STATED TASK: Reproduce verbatim the data between the lines holding "You are a computer-use" and "coord(144,420)", inclusive, and leave out any pictures.

>> begin RECORD EXTRACTS

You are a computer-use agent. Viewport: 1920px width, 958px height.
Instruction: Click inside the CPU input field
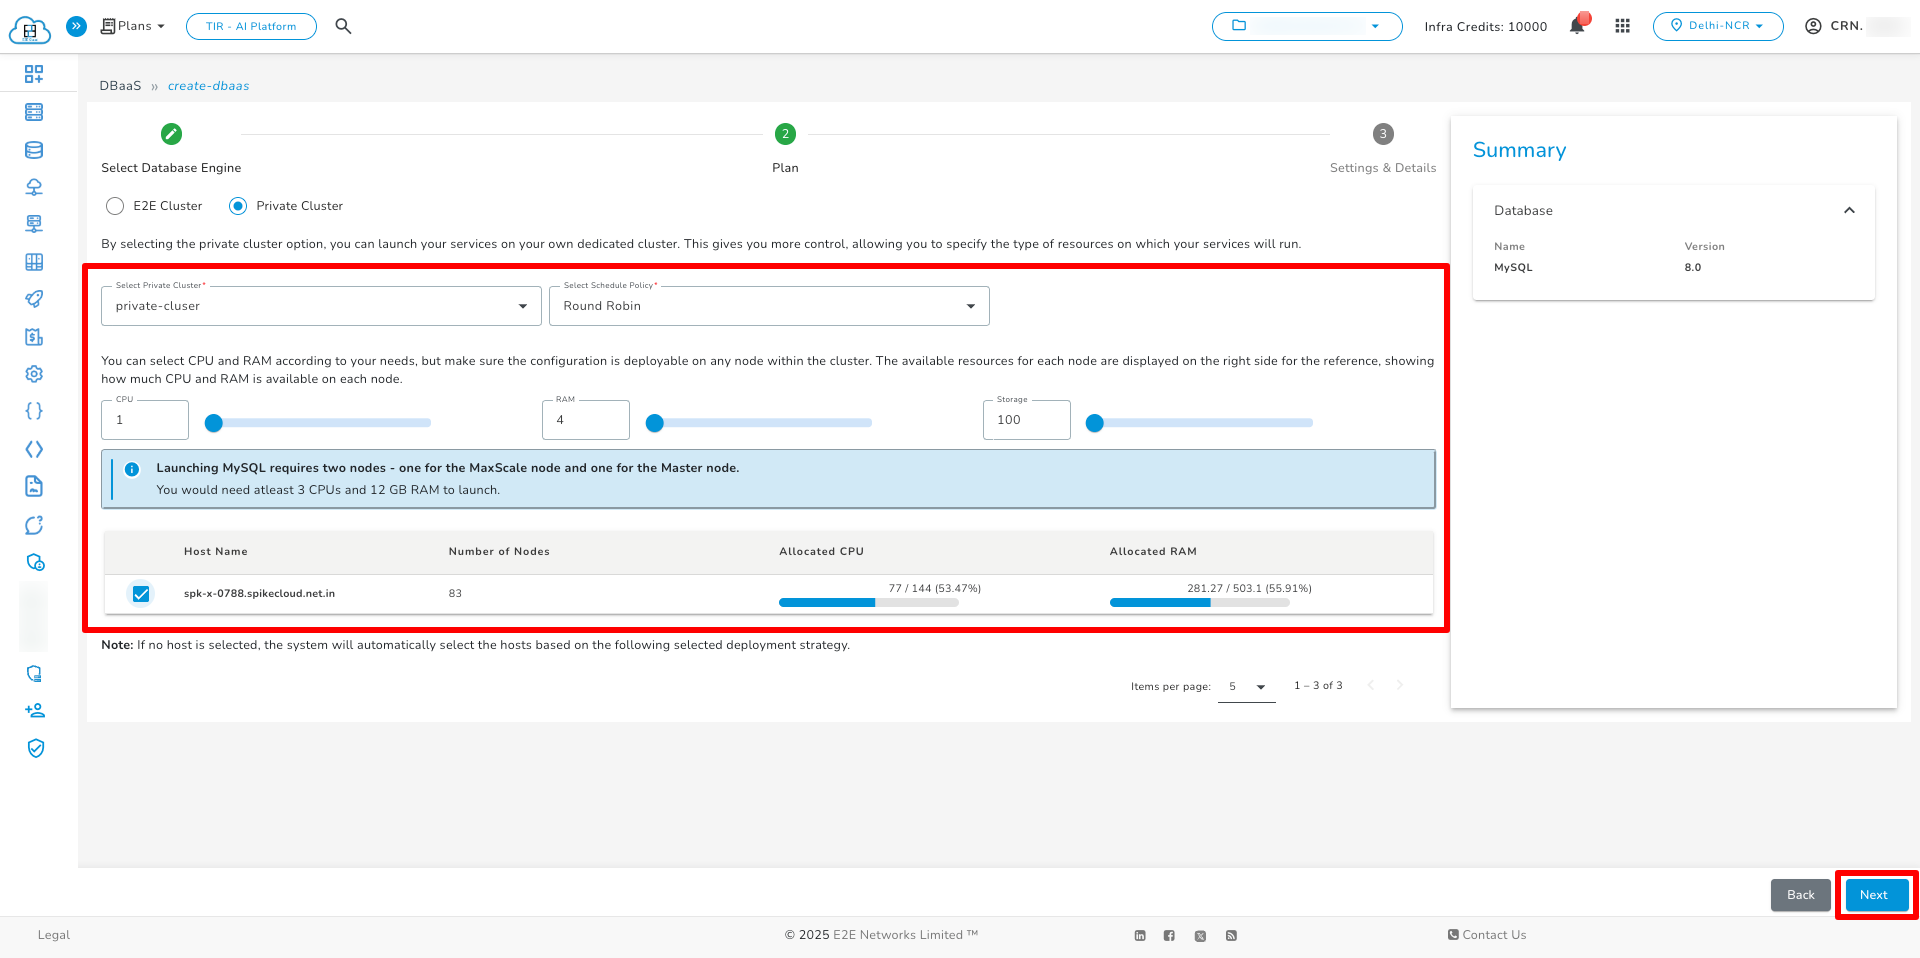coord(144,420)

>> end RECORD EXTRACTS
>> begin RECORD EXTRACTS

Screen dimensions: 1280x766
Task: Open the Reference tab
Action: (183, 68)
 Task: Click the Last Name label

>> end RECORD EXTRACTS

EXPECTED OUTPUT:
You are a computer-use agent. Viewport: 1920px width, 958px height.
Instruction: Click inside the CPU input field
coord(144,420)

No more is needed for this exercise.